In his first solo exhibition at Elika Gallery, Jack Burton presents a series of photographs that revolve around themes of love, lust, sensuality and longing. Individually the photographs capture a glimpse of a fictional romantic scenario, viewed sequentially they act as clues that build up a love story of sorts.
The main body of the exhibition is composed of a series of constructed landscapes imbued with a sense of nostalgia and romanticism.Through a focus on nature and the outdoors these works set the tone of the show and provide the backdrop to the bizarre yet tender narrative that is about to unravel. They are complemented by images that testify to the encounters between the imaginative couple that are the silent protagonists of Kelly.
With work that is acceptant rather than critical of the vocabulary and aesthetics of the predominant visual culture, shaped by the age of the internet, adverstising and the media, Burton enhances the sense of familiarity evoked by the subject-matter of his work; A familiarity that is undermined by the obvious, rather crude editing of the photographs and the unatural hues, which render them strange and invite a close inspection in order for them to be deciphered.
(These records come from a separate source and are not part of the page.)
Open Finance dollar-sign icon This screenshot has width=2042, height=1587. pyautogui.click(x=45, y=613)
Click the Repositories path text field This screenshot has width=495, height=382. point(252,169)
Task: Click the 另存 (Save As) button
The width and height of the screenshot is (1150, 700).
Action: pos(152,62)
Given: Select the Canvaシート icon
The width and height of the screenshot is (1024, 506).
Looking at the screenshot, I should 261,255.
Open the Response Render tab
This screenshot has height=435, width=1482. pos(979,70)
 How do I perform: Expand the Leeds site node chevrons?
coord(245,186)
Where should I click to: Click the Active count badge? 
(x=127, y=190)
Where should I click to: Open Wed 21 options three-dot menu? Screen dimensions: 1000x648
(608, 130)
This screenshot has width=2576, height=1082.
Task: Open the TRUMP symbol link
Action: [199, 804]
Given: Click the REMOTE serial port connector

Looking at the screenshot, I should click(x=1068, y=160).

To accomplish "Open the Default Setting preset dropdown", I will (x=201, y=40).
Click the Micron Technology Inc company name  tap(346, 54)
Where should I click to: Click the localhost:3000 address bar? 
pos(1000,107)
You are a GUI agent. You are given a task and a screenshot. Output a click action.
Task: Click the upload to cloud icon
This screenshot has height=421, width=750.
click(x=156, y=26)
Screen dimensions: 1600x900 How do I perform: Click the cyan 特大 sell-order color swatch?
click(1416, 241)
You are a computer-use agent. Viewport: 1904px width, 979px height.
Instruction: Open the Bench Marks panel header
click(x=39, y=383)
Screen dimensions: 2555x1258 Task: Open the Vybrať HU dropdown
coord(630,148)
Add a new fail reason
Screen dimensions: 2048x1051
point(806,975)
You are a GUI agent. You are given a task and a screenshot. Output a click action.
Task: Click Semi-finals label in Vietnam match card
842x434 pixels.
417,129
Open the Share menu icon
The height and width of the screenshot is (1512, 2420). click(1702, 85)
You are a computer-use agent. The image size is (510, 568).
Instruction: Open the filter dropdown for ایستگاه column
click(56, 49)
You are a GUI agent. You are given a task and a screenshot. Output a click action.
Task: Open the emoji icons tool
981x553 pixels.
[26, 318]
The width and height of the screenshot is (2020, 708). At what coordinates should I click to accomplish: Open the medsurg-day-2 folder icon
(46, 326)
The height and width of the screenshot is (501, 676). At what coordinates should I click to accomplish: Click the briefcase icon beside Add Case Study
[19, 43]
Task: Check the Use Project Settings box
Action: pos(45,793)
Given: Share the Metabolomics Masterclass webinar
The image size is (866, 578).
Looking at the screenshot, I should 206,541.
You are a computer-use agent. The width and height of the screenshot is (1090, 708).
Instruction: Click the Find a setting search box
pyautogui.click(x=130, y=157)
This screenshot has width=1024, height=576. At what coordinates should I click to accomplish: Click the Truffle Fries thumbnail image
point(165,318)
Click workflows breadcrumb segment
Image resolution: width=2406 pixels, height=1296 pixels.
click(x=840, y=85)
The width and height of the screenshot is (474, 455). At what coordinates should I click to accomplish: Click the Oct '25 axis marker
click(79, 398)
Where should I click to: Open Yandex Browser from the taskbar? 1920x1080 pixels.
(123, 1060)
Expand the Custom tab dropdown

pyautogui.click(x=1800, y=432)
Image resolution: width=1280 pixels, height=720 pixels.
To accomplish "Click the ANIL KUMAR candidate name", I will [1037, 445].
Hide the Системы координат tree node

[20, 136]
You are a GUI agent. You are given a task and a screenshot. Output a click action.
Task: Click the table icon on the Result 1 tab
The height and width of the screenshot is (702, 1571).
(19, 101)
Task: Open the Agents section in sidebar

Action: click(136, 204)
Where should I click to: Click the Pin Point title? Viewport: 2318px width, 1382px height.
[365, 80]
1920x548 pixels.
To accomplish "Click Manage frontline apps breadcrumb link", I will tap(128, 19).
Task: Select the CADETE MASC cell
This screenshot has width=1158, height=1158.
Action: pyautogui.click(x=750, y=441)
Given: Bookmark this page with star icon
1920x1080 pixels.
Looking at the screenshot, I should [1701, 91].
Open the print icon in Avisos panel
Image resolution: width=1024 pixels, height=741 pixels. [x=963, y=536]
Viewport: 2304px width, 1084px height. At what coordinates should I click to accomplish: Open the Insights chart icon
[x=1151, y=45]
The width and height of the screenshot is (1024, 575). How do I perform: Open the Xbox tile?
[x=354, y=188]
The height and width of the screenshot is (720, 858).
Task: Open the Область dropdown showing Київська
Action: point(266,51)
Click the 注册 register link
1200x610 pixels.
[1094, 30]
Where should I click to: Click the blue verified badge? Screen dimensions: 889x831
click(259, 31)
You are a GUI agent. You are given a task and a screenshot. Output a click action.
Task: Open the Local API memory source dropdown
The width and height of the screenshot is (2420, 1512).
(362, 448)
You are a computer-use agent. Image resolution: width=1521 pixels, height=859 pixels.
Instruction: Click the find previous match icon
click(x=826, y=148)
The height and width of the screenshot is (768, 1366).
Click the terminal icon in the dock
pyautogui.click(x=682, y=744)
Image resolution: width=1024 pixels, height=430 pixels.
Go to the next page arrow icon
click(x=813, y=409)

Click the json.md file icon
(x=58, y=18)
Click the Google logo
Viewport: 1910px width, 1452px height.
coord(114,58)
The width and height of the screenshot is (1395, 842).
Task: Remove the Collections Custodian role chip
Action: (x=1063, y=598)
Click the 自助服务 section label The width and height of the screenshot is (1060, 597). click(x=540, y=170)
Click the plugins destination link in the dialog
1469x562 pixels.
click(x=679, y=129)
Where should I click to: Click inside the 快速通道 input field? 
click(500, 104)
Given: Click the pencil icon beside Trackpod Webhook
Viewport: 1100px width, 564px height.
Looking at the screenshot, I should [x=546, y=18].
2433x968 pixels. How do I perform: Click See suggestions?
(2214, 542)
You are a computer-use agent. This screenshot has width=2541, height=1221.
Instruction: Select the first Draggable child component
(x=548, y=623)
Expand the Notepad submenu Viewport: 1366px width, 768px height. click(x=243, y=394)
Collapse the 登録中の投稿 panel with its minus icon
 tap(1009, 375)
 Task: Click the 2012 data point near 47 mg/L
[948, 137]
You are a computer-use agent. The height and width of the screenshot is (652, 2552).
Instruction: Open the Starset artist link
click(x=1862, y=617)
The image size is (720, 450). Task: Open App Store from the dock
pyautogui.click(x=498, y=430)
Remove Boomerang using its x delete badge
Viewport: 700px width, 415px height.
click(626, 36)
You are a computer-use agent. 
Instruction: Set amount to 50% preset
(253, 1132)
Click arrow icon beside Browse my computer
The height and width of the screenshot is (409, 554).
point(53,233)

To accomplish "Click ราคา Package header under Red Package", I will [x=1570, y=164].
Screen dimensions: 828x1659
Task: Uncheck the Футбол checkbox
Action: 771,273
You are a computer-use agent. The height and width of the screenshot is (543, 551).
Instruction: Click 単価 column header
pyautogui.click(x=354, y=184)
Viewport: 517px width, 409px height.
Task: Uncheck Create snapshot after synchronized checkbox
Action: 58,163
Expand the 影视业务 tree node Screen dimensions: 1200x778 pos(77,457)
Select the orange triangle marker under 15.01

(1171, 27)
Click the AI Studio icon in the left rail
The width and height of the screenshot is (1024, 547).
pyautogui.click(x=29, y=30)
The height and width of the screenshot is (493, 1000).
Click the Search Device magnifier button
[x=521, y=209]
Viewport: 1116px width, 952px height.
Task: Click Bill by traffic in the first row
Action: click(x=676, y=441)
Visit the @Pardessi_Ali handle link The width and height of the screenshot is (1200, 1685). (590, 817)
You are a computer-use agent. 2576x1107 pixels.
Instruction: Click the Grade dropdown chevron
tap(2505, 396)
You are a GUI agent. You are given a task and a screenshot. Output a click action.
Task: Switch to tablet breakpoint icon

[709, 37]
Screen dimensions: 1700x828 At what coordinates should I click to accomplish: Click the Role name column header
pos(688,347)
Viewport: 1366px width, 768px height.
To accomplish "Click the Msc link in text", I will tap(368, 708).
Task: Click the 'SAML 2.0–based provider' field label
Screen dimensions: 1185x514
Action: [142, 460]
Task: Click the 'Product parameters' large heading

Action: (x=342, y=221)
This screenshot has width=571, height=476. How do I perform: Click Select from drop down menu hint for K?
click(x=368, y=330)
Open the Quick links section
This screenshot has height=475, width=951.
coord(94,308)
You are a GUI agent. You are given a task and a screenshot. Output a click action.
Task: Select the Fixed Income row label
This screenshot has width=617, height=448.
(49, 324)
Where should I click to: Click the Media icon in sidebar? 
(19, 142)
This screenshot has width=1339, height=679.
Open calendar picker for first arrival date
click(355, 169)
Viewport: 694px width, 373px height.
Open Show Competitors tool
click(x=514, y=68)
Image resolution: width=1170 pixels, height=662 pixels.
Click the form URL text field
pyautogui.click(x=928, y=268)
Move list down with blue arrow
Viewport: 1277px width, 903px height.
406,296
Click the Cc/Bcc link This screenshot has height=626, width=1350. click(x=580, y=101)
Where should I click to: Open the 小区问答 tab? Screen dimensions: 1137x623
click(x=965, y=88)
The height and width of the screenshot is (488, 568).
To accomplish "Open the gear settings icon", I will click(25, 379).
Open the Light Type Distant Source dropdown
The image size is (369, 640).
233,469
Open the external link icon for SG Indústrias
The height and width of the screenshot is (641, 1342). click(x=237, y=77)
Through disrupting these images, both formally, by obscuring the normal structure of the photographic image, and conceptually, Burton slows down the viewing process, allowing for the works to be contemplated and visually enjoyed, a process that stands in contrast to the speed of consumption associated with the saturation of images of the present.
Substituting the sense of directness associated with photography with the directness that characterizes the handmade, hinted at through the heavily gestural photoshop work carried out onto the pictures, as well as the handcrafted, painted frames, Burton’s works open up questions concerning the relationship between photography and the disciplines of painting as well as sculpture, testifying to his interdisciplinary approach.